Extracted records =
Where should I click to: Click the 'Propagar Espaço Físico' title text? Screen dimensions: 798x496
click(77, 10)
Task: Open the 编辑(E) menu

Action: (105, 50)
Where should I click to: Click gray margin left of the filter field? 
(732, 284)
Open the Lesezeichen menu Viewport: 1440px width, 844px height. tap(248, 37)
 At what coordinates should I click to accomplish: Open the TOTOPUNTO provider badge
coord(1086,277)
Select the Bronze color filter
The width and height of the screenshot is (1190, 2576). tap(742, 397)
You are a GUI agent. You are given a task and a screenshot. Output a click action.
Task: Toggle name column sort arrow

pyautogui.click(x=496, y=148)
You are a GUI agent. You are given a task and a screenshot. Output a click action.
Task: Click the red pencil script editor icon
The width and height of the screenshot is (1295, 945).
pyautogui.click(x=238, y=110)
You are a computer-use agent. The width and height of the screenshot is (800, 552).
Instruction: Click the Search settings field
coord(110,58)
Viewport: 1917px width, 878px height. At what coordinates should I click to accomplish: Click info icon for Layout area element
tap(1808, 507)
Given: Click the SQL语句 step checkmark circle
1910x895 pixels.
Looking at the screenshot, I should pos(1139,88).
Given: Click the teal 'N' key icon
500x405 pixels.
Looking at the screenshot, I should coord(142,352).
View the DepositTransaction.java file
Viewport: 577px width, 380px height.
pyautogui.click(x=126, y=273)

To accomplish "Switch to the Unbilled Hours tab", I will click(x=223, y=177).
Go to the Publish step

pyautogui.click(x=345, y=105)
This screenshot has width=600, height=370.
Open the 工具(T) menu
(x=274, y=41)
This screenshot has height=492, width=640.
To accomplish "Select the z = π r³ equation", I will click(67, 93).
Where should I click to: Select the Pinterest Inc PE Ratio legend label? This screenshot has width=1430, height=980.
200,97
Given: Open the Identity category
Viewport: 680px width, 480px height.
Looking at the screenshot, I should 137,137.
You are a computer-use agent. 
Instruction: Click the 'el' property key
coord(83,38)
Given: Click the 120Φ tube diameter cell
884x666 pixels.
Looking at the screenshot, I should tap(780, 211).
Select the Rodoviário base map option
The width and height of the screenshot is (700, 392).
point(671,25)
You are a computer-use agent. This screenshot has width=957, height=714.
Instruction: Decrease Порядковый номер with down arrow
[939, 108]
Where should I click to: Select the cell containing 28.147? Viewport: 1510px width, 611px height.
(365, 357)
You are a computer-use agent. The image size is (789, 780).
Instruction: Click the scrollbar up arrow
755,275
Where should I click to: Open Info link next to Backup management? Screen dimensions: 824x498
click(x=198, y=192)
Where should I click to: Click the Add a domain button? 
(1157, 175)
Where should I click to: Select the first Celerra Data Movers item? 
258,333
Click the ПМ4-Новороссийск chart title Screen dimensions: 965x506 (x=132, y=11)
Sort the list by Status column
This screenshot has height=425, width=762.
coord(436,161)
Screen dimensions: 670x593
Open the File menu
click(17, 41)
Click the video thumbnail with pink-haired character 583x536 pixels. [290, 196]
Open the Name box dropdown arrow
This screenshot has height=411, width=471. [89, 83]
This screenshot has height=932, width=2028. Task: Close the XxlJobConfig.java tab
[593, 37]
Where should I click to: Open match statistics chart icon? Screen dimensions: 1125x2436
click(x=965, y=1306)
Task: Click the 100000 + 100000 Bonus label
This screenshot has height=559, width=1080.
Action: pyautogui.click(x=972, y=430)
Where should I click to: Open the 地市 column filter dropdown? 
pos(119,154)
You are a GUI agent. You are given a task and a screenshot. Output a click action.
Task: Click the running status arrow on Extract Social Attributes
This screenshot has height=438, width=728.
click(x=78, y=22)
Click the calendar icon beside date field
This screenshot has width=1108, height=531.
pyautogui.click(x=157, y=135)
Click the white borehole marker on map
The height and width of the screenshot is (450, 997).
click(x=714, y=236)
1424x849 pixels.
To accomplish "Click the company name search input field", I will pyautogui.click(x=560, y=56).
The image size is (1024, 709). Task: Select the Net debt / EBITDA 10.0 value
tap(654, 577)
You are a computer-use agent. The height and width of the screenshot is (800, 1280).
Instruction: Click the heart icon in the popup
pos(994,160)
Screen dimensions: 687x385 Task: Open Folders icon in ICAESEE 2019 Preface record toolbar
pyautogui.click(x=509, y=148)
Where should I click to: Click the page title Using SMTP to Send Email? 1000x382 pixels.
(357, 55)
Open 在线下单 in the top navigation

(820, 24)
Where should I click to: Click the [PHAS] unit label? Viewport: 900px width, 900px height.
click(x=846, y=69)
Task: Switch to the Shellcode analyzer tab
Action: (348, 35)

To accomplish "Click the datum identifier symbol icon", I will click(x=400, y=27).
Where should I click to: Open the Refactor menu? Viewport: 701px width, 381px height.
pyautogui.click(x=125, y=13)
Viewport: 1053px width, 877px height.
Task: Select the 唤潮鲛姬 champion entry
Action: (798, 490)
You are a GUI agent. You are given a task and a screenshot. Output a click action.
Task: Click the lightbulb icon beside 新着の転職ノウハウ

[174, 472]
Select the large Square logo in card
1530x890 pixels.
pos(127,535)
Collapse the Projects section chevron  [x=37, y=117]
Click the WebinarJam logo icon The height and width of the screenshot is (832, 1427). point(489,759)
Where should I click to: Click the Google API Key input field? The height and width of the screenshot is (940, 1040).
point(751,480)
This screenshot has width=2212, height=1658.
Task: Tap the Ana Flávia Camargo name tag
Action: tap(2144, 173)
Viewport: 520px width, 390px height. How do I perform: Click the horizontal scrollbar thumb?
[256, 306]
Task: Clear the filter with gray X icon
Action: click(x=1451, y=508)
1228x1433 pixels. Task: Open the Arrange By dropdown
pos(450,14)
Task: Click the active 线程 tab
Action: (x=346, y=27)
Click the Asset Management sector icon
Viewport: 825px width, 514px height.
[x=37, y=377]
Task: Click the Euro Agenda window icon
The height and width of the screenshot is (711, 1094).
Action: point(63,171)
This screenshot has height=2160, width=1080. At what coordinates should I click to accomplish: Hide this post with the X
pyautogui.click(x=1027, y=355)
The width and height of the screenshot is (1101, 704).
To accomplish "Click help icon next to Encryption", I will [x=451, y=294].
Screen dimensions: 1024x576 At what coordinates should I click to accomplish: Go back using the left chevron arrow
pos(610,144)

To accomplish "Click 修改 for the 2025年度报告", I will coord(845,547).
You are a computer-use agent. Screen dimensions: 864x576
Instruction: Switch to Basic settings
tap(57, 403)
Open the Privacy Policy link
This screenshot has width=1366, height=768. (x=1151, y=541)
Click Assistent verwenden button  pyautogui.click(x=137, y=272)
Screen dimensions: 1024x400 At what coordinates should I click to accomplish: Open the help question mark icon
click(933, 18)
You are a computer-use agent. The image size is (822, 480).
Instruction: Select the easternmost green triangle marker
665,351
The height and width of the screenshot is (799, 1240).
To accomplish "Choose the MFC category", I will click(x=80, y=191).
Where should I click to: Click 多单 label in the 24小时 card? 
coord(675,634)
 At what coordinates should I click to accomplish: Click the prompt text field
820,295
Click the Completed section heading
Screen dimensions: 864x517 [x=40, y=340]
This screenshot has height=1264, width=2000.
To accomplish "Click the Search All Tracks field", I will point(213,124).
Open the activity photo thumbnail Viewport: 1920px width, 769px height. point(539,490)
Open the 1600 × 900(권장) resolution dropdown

Task item =
Could you reproduce, exactly, every line above from the line with "1424x849 pixels." to the line with "You are a computer-use agent. The height", and no other line? Both ends count.

Output below =
1424x849 pixels.
To accomplish "Click the company name search input field", I will pyautogui.click(x=560, y=56).
The image size is (1024, 709). Task: Select the Net debt / EBITDA 10.0 value
tap(654, 577)
You are a computer-use agent. The height and width of the screenshot is (800, 1280).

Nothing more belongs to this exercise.